(Task requirements): Copy each of these items verbatim, with nothing changed.

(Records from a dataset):
________________
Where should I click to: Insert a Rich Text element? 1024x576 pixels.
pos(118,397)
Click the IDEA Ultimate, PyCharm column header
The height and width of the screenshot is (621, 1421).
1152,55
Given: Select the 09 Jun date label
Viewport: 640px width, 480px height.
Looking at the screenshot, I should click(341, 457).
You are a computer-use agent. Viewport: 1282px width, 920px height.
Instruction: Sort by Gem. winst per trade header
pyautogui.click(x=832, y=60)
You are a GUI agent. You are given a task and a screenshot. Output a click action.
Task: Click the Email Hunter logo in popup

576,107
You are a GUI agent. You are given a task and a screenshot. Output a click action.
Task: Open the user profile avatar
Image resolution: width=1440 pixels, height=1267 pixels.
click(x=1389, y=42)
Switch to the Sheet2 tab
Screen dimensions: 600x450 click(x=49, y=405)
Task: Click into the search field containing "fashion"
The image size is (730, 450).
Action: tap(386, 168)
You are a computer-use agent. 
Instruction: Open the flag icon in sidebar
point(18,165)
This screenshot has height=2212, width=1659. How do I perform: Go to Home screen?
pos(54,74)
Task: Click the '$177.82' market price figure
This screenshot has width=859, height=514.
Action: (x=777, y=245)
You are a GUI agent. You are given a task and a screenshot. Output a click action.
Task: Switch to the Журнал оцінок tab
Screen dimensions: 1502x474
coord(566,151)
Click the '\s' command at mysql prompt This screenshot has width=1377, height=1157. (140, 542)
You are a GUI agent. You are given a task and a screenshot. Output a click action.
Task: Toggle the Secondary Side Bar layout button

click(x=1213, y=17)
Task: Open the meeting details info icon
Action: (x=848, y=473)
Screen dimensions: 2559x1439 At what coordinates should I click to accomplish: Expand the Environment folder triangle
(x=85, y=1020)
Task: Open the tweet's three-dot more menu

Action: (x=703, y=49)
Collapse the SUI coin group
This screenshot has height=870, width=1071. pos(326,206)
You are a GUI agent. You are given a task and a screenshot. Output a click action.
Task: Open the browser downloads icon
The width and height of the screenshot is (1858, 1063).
________________
(Final answer):
Where should I click to: Insert a Rich Text element? 1024x576 pixels.
pos(118,397)
Click the IDEA Ultimate, PyCharm column header
The height and width of the screenshot is (621, 1421).
1152,55
Given: Select the 09 Jun date label
Viewport: 640px width, 480px height.
Looking at the screenshot, I should click(341, 457).
You are a computer-use agent. Viewport: 1282px width, 920px height.
Instruction: Sort by Gem. winst per trade header
pyautogui.click(x=832, y=60)
You are a GUI agent. You are given a task and a screenshot. Output a click action.
Task: Click the Email Hunter logo in popup

576,107
You are a GUI agent. You are given a task and a screenshot. Output a click action.
Task: Open the user profile avatar
Image resolution: width=1440 pixels, height=1267 pixels.
click(x=1389, y=42)
Switch to the Sheet2 tab
Screen dimensions: 600x450 click(x=49, y=405)
Task: Click into the search field containing "fashion"
The image size is (730, 450).
Action: tap(386, 168)
You are a computer-use agent. 
Instruction: Open the flag icon in sidebar
point(18,165)
This screenshot has height=2212, width=1659. How do I perform: Go to Home screen?
pos(54,74)
Task: Click the '$177.82' market price figure
This screenshot has width=859, height=514.
Action: (x=777, y=245)
You are a GUI agent. You are given a task and a screenshot. Output a click action.
Task: Switch to the Журнал оцінок tab
Screen dimensions: 1502x474
coord(566,151)
Click the '\s' command at mysql prompt This screenshot has width=1377, height=1157. (140, 542)
You are a GUI agent. You are given a task and a screenshot. Output a click action.
Task: Toggle the Secondary Side Bar layout button

click(x=1213, y=17)
Task: Open the meeting details info icon
Action: (x=848, y=473)
Screen dimensions: 2559x1439 At what coordinates should I click to accomplish: Expand the Environment folder triangle
(x=85, y=1020)
Task: Open the tweet's three-dot more menu

Action: (x=703, y=49)
Collapse the SUI coin group
This screenshot has height=870, width=1071. pos(326,206)
You are a GUI agent. You are given a task and a screenshot. Output a click action.
Task: Open the browser downloads icon
The width and height of the screenshot is (1858, 1063).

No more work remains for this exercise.